--- Material for the task ---

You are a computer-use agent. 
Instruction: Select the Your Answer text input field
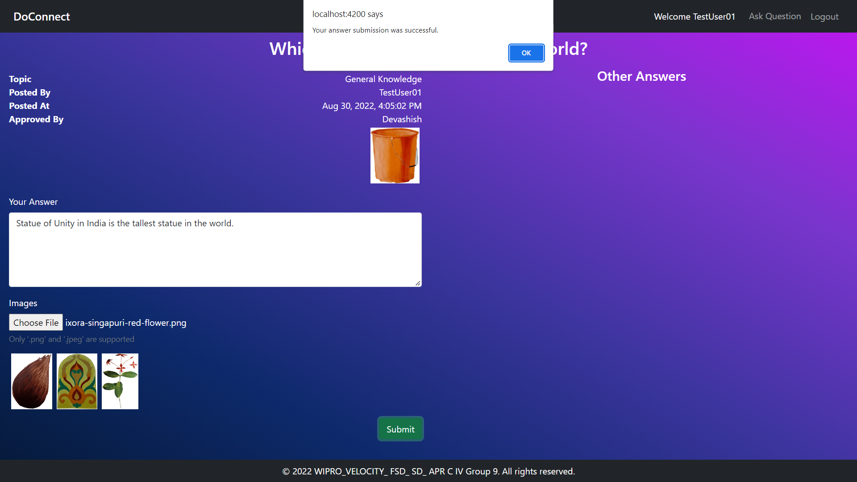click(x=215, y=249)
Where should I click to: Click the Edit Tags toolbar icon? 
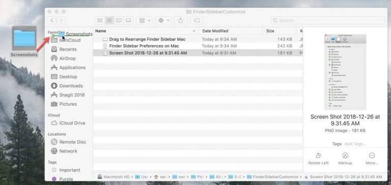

---
--- Material for the task ---

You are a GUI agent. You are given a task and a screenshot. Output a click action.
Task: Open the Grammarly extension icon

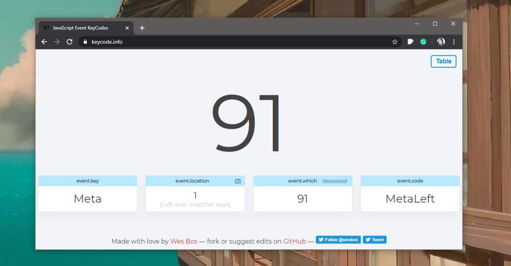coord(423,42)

---
--- Material for the task ---

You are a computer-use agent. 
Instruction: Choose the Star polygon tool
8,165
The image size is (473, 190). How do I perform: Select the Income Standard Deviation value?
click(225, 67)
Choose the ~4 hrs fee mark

---

### What you have to do
Copy the lines above exactly. Start with the line containing "Instruction: Choose the Star polygon tool", end with the line containing "Choose the ~4 hrs fee mark", and include both.

### Response to this exercise
Instruction: Choose the Star polygon tool
8,165
The image size is (473, 190). How do I perform: Select the Income Standard Deviation value?
click(225, 67)
Choose the ~4 hrs fee mark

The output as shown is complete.